Just thought I share a response from my buddy @Mike H. I know these posts are archived forever. Based on his advice and several of yours here I decided not to go with this deal.
No. In my analysis I was counting 8 units at 400 a month for 3200 a month rental income. And the problem I see is that even that is kinda thin. But the real problem I see is that you're coming out of pocket a lot of money on a building that doesn't have 3200 a month income or even close. Bascially only 3 of the 8 are occupied. So the seller is trying to get you to pay for the building's potential. Where is your upside there?

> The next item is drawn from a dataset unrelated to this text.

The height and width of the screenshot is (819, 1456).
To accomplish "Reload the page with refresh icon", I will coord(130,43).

You're taking all the risk.
Why not just go buy a building that needs no repairs and is fully occupied. I'd bet you could find an 8 unit for your all in price of 240k. And by doing so, you're out of pocket will be much much less.
i.e. In this current deal, you're putting down 27,500 and having to come out of pocket the 80k in rent. Thats crazy when the total all in is 240k. You're coming out of pocket almost 110k which is about 45%. And then you're only going to have income coming in from 3 units so you'll be losing money in the first 6 to 9 months to boot.

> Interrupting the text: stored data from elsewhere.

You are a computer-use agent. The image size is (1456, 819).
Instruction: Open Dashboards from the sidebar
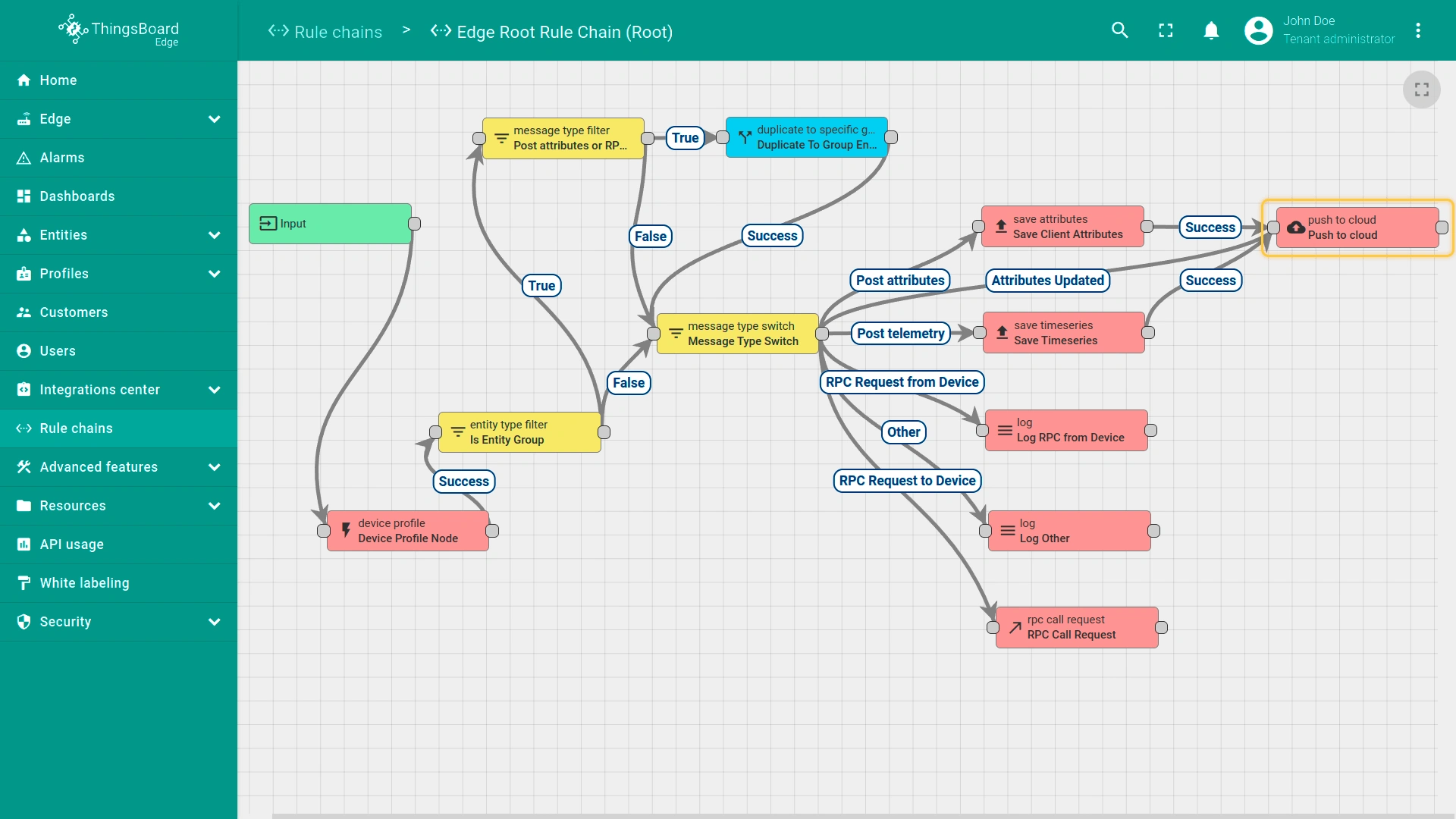pyautogui.click(x=77, y=196)
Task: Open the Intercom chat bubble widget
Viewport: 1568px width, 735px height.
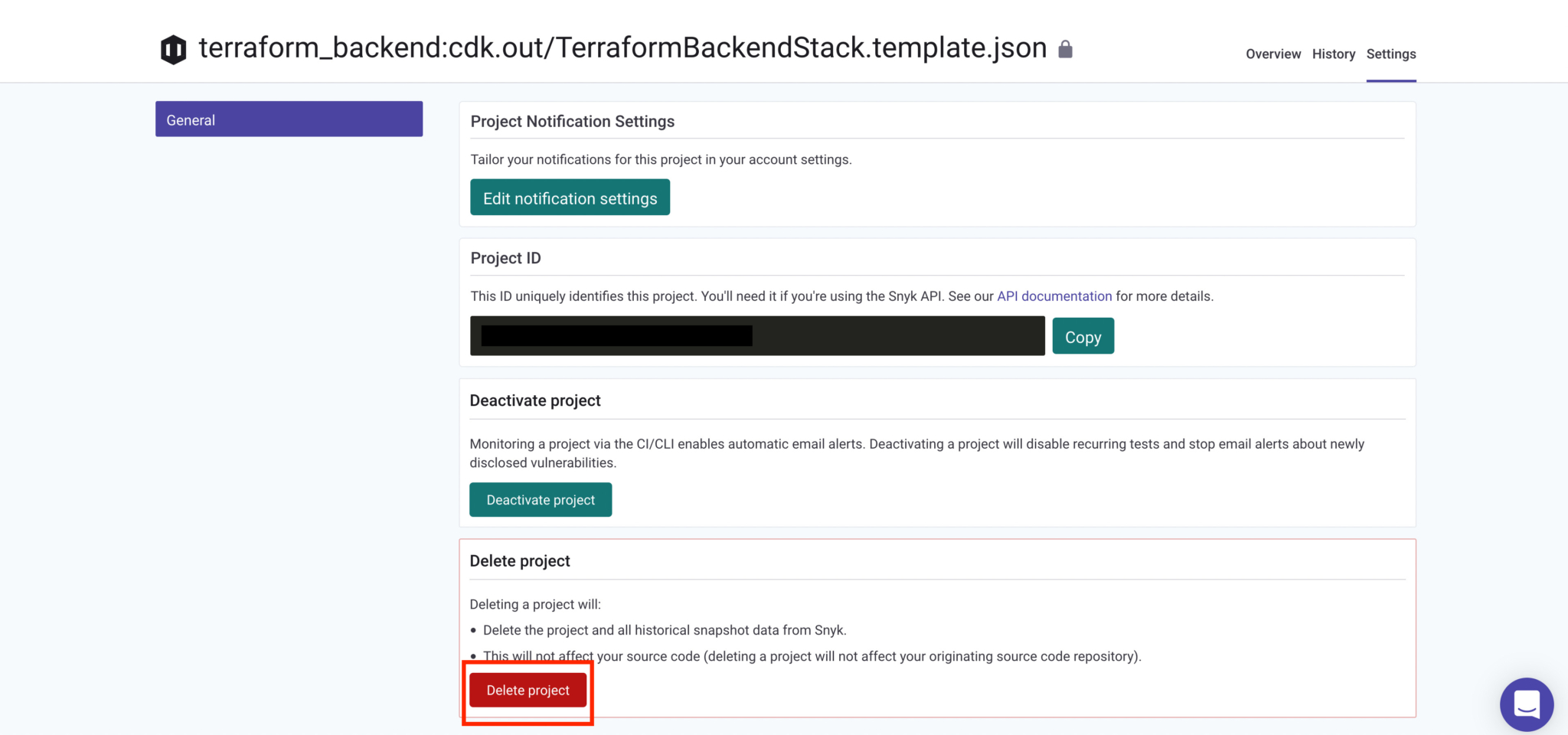Action: (1526, 704)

If you bought the same 8 unit that was fully occupied and fixed up for 240k or even 250k, you could put down 25% and only come out of pocket 60k and then be making profit right from the get go given you'd have all 8 units producing rent.
Better still, you find a building rented and in decent shape and get the seller to seller finance say 10% of the purchase. So the bank lends you 75% , the seller lends you 10% and you put up 15%. That, to me, would be the way to do multifamily.
But in this instance, it just seems like the seller is pushing all the risk onto you and there is no upside once you stabilize the property. The cash flow won't be that great. Your out of pocket will be crazy high (110k). You'll lose money for the first 6 to 9 months which adds to your real cost of buying the property.
I just don't see why you'd do this. In terms of walking. The first thing I'd do is go back and tell him this deal isn't going to work because the numbers aren't there. That you need to renegotiate the terms to make this work or you will have to walk. And I would definitely be willing to walk before going into this. There's just no real upside and TONS of risk. Thats not a good combination. And a ton of money out of pocket.
You're putting down 27,500 and the thing is going to be losing money every month until you get it fully rented which likely requires the additional 80k additional in rehab to do just that. Thats just no good.
Just wondering. You don't have any kind of due diligence period to pull out before you lose your EM? If you do, I'd use it before you even ask to renegotiate terms. If not, then ask to renegotiate terms. At the very least, I'd want him to seller finance the entire purchase. Tell him you need your money to do all the rehab in order to get this rented.
Even with that though, I still think this is overpriced. If you could seller finance 80% of a building that needed no repairs and had good occupancy and so so cash flow, then maybe. But this one doesn't have great cash flow even after you stabilize it. Nor does it have a ton of equity capture. And it has a ton of out of pocket.
I am not a multifamily guy. But I've listened to quite a few of these guys go through how they do their deals. And when you're buying a "value play" deal like this (i.e. where occupancy is super low and it needs a lot of rehab relative to the purchase price), you're supposed to be getting a huge upside either on the cash flow or the equity capture - or both.